The only disappointment was there was no goal of his own. It wasn't for a lack of trying; Foden had four shots in the match. But with him pulling the strings, there was the opportunity for others to capitalise in the box and City had 22 shots in total.
Another standout story from the game was the arrival of Cole Palmer on the big stage, with the 19-year-old scoring his first Champions League goal.
Like Foden, Guardiola has resisted sending Palmer out on loan, instead preferring to familiarise the forward with his future first-team colleagues. The hope will be it is as productive an approach with Palmer as it has been for Foden.
Liverpool's win over Atletico Madrid served up brilliant chaos. From the early goals to the quick comeback, from Antoine Griezmann's red card to penalty drama in both boxes late on. But amid the wild action inside an electric Wanda Metropolitano, some cool-headed planning from Jurgen Klopp and his coaching staff played a key role.
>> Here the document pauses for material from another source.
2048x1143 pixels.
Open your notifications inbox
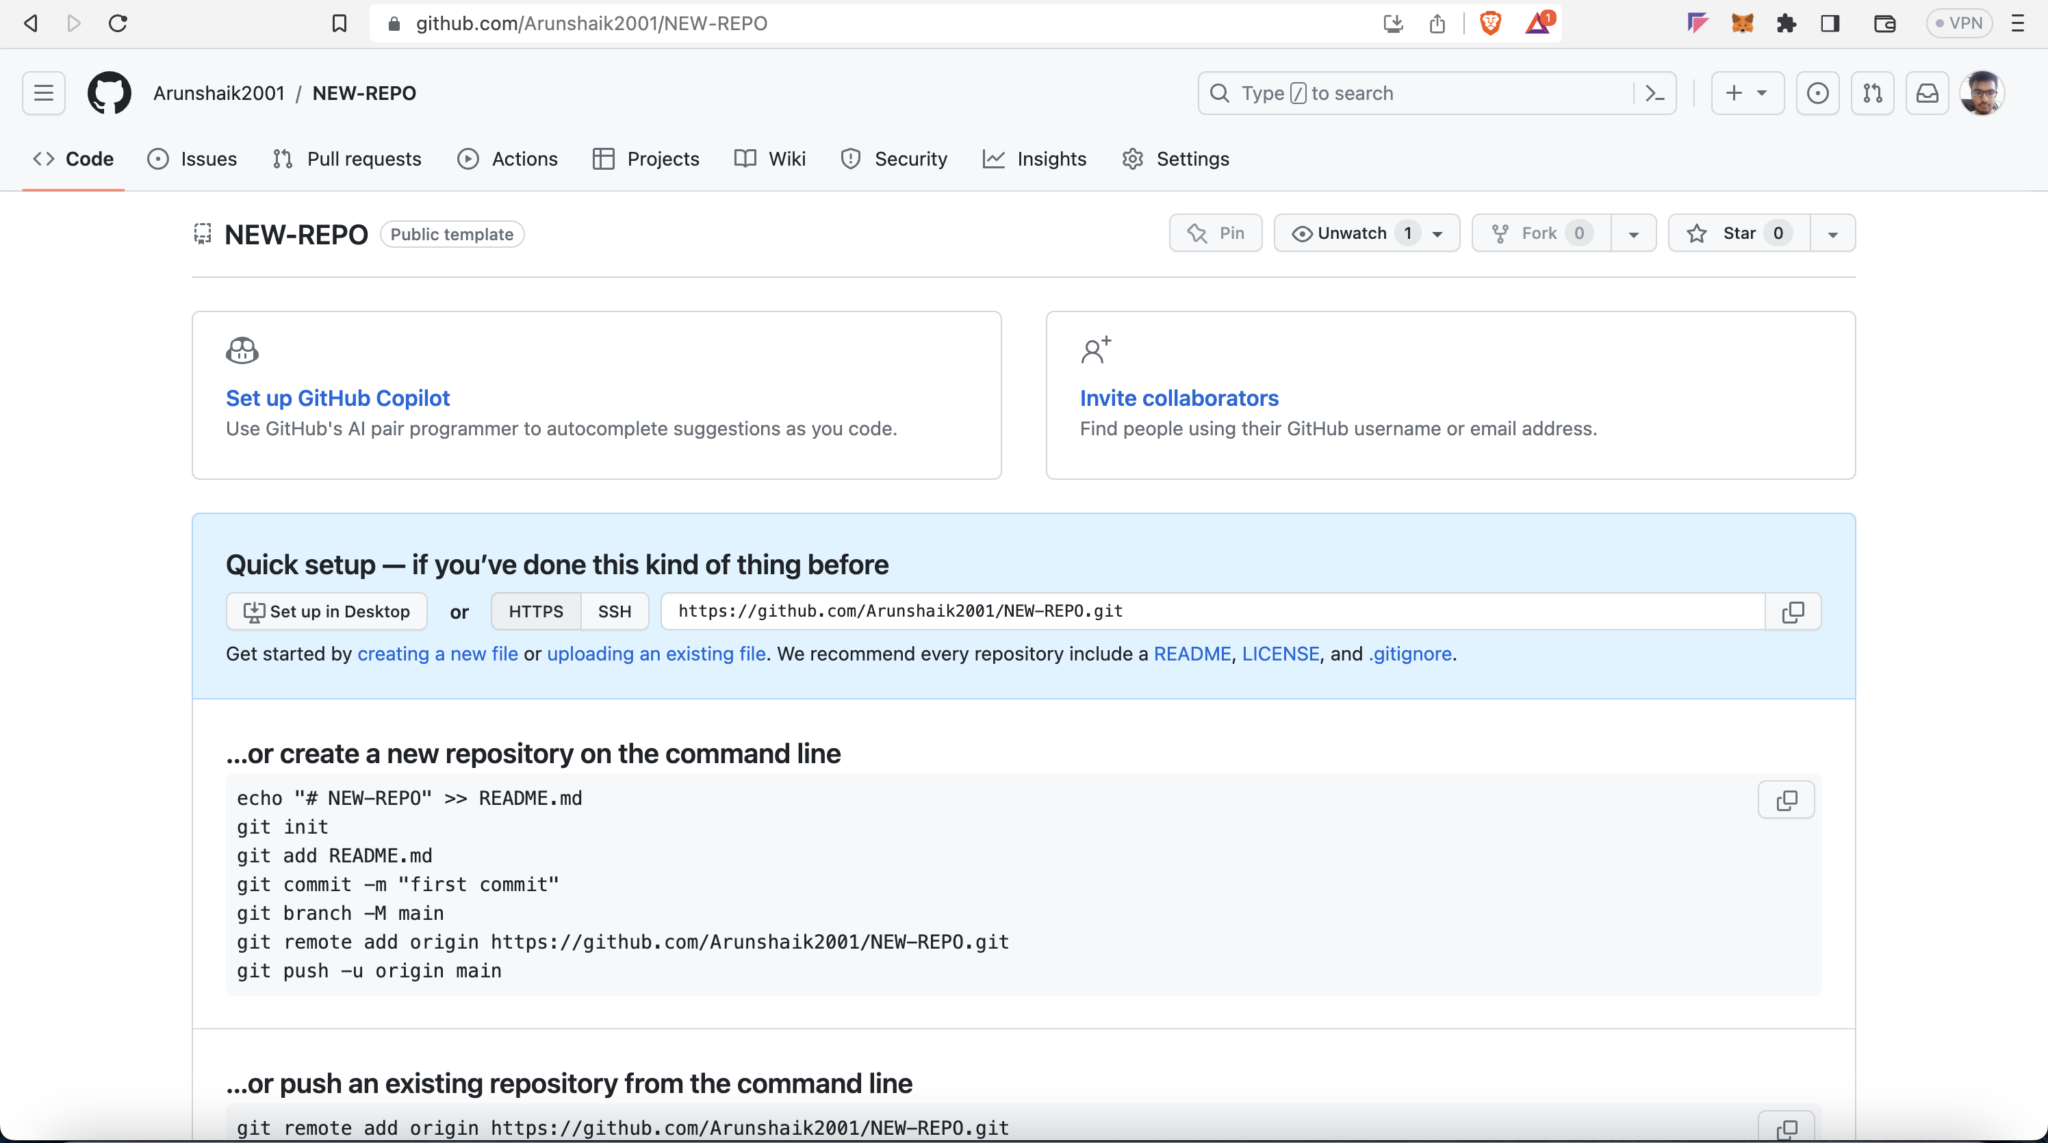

The Reds had blocked some of their players going on international duty earlier this season, with quarantine restrictions meaning they would have then been unavailable for the Premier League fixture with Leeds. However, with that not an option during the September international break, Klopp instead instructed Alisson and Fabinho to return from their Brazil duties via Madrid.
The decision meant the two players missed Saturday's breeze past Watford but were ready and waiting in the Spanish capital when their team-mates arrived for Tuesday's Champions League clash. And both played key roles.
Alisson, in particular, was in exceptional form, making three crucial saves including an excellent one-on-one stop from Griezmann during the first half. He picked up the man of the match prize for his performance. Fabinho, who began on the bench, added an air of calm amid the storm when he came on at half-time for Naby Keita, who had struggled defensively after his wondergoal.
No player won more tackles than Fabinho and he looked after the ball too, with no Liverpool outfielder bettering his 95 per cent passing accuracy. Griezmann's red card early in the second half helped, but he brought some control in the middle of the park for Liverpool - although, Atletico, impressively, still caused problems.
Both players are due to return to Merseyside a little later than the rest of the first team as part of the regulations for people returning from South America but they will be available for Sunday's trip to Old Trafford, where they are likely to have important parts to play again. Rarely has a long-haul flight stopover been so rewarding.